What you will do >> Find the line with "This screenshot has width=720, height=1440." in the entries below. Repeat it, every following line, and the line with "Screen dimensions: 620x470", exactly and with nothing added.

*** Opening of Data extract ***

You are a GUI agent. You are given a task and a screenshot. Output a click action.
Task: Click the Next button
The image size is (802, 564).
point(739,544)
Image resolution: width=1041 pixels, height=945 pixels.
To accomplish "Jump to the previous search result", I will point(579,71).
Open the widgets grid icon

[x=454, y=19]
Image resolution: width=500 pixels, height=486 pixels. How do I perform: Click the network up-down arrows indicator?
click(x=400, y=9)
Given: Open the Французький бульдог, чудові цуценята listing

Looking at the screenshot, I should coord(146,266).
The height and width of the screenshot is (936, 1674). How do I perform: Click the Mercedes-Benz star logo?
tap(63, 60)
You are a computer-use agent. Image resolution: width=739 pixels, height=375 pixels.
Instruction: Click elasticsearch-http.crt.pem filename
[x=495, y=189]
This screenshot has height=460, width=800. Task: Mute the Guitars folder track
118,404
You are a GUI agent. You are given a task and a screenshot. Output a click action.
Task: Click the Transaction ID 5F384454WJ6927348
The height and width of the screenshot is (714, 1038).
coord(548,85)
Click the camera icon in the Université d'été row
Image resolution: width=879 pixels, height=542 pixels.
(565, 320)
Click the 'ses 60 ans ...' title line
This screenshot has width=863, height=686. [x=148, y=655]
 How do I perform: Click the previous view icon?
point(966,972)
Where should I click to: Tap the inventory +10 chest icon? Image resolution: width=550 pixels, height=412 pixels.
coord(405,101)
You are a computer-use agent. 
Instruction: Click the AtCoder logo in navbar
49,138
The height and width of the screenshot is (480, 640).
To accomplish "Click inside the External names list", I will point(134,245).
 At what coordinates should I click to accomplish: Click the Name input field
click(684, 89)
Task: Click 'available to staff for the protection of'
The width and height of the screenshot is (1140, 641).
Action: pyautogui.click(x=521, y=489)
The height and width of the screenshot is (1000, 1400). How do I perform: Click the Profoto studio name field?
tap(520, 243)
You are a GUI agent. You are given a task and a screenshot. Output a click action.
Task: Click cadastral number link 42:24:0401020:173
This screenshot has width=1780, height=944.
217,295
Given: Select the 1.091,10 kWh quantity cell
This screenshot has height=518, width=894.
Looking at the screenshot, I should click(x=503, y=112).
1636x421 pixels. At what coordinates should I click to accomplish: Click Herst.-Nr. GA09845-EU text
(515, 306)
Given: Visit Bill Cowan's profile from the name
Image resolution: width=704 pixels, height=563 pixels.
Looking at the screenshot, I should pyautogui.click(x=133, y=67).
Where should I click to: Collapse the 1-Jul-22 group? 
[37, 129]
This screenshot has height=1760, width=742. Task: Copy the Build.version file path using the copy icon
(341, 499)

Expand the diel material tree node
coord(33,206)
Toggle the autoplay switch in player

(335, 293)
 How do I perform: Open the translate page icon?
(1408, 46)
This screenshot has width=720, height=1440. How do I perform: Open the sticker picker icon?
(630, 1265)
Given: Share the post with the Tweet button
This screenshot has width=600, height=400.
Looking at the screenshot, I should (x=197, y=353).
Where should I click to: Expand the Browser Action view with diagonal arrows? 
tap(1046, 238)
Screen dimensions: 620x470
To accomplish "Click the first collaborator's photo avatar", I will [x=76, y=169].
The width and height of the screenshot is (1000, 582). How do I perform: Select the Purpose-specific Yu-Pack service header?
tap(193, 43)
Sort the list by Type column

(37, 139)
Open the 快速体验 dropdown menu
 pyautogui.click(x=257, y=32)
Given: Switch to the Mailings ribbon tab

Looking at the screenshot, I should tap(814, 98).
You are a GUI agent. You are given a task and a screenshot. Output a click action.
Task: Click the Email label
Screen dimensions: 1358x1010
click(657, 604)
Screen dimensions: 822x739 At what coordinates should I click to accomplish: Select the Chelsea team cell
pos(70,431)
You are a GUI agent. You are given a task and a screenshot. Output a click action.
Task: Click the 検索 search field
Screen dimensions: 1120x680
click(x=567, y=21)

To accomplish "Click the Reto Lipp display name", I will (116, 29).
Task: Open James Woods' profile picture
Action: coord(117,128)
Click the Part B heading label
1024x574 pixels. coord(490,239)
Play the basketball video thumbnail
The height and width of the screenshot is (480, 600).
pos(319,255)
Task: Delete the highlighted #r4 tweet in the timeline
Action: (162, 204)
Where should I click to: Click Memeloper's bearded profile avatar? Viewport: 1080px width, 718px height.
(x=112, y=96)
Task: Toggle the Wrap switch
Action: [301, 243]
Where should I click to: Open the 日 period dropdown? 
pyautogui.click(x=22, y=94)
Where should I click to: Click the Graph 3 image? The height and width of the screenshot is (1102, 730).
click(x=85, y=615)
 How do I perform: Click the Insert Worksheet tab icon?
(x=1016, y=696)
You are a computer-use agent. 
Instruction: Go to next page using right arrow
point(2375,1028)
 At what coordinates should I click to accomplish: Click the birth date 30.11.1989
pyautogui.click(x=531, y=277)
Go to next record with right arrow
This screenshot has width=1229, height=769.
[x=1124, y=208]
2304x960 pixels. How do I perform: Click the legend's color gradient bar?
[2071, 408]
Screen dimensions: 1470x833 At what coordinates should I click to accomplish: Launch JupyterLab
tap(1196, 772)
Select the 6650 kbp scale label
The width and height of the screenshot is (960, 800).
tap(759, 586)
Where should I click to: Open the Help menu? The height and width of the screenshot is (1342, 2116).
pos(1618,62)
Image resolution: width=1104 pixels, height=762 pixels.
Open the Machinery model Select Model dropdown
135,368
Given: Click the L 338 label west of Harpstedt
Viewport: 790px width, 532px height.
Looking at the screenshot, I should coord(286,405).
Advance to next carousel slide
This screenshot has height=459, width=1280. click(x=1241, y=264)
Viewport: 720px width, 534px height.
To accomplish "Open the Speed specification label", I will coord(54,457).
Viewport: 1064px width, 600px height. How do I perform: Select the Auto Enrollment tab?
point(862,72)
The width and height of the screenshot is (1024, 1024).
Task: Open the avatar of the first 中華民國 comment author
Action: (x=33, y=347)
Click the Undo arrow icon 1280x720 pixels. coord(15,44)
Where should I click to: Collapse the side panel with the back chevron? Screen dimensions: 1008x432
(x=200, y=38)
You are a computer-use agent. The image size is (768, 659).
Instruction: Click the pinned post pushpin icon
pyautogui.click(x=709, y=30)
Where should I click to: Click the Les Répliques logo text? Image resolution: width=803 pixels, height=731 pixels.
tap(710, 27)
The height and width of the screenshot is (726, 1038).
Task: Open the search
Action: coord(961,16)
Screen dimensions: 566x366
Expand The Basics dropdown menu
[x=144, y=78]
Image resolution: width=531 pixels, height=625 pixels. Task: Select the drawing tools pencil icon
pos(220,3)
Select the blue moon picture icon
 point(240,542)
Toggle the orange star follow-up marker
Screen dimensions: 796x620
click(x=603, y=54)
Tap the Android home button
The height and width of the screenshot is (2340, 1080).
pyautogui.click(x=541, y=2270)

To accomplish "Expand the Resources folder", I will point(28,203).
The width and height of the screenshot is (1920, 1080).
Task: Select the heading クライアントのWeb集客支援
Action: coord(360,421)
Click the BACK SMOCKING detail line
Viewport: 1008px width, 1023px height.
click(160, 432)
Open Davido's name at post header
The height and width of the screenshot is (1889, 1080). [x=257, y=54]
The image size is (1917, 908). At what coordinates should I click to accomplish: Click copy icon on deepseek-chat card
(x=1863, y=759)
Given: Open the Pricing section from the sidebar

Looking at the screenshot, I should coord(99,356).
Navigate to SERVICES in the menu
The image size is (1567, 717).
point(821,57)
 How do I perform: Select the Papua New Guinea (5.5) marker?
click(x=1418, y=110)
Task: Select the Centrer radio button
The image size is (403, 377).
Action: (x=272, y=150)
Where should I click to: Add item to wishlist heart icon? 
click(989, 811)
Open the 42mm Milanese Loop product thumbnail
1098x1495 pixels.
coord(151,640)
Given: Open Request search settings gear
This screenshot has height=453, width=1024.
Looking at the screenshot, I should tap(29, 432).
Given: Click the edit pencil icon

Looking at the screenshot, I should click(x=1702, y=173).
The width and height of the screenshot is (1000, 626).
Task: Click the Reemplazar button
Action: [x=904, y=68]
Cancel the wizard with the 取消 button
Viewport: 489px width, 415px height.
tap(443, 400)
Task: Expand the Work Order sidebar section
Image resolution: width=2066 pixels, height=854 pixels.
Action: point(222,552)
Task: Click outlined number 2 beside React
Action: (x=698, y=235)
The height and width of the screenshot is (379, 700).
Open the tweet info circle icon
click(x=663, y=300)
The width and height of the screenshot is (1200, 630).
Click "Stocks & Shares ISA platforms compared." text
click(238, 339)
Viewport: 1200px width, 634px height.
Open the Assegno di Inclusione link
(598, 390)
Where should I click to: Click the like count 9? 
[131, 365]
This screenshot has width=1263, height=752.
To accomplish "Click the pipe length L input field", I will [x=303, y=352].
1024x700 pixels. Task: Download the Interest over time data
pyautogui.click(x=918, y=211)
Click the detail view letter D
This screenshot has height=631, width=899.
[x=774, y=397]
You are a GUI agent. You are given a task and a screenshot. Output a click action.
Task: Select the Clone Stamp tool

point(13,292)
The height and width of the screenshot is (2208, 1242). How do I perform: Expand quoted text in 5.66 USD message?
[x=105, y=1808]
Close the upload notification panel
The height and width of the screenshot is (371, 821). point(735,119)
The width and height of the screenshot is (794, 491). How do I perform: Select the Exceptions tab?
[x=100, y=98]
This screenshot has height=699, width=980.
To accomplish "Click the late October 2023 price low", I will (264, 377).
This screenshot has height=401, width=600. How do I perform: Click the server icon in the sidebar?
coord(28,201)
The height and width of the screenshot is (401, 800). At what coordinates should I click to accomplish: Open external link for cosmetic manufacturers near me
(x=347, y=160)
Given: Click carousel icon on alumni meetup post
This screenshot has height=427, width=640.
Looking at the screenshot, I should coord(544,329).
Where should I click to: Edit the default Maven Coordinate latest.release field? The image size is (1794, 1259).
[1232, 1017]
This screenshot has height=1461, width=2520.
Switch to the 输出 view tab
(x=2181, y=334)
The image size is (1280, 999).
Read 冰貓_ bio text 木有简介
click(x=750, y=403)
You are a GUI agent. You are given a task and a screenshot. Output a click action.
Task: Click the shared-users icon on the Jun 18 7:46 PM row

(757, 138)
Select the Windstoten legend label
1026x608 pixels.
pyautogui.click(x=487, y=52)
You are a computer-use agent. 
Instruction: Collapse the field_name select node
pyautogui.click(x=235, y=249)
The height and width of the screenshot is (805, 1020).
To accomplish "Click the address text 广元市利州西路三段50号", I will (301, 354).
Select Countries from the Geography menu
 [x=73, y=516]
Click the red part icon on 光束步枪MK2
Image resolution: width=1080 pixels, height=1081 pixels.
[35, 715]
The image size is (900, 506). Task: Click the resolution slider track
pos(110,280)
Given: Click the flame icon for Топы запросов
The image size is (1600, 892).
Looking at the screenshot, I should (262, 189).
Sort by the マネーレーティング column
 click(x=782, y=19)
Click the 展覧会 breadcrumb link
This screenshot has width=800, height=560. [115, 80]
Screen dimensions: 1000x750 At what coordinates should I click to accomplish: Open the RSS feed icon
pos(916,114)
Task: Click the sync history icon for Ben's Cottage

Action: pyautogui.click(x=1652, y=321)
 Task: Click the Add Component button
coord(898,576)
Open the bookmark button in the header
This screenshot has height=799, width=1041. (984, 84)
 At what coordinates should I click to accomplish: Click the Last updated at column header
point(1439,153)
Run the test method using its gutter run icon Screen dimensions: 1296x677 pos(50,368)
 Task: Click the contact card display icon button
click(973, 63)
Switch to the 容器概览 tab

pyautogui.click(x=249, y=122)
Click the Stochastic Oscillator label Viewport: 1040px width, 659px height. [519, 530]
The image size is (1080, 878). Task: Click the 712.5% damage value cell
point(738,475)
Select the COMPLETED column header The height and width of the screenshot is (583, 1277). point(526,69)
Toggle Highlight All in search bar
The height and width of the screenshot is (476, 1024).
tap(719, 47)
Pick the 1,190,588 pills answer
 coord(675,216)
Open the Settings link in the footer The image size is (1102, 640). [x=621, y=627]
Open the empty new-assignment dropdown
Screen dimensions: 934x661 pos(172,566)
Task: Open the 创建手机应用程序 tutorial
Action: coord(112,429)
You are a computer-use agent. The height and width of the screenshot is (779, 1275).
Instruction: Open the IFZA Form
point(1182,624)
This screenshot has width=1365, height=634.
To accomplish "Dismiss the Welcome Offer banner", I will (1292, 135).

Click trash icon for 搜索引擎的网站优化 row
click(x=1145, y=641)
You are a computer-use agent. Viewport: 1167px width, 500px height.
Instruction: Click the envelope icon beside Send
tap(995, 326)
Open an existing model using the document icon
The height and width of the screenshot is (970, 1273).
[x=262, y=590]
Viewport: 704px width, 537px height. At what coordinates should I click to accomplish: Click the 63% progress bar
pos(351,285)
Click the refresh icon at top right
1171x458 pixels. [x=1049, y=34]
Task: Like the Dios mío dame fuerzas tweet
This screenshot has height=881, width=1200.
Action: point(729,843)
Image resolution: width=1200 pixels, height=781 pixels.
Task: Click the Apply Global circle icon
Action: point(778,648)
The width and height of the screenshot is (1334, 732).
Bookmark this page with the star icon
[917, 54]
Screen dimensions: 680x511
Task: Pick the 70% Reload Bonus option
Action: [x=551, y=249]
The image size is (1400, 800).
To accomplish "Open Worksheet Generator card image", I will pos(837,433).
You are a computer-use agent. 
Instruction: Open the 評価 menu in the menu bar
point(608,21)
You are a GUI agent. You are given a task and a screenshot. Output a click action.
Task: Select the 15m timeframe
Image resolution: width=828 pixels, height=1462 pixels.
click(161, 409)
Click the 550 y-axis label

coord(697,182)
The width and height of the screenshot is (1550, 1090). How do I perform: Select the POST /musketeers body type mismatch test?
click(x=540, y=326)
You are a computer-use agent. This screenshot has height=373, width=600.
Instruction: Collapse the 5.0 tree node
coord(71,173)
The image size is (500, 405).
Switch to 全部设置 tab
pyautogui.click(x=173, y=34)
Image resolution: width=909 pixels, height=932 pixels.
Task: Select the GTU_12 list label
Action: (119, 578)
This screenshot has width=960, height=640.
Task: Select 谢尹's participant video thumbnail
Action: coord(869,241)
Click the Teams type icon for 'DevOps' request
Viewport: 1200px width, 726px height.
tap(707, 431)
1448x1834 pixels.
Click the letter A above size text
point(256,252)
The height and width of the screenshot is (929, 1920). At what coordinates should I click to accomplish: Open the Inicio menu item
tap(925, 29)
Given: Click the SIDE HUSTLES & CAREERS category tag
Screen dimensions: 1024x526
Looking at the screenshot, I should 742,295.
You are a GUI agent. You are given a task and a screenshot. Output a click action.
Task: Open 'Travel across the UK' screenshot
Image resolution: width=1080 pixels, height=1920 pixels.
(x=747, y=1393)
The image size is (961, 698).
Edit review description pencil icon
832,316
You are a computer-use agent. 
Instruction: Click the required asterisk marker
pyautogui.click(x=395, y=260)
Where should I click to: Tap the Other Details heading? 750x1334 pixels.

*** Close of Data extract ***

Response area >>
This screenshot has width=720, height=1440. How do I perform: Open the sticker picker icon?
(630, 1265)
Given: Share the post with the Tweet button
This screenshot has width=600, height=400.
Looking at the screenshot, I should (x=197, y=353).
Where should I click to: Expand the Browser Action view with diagonal arrows? 
tap(1046, 238)
Screen dimensions: 620x470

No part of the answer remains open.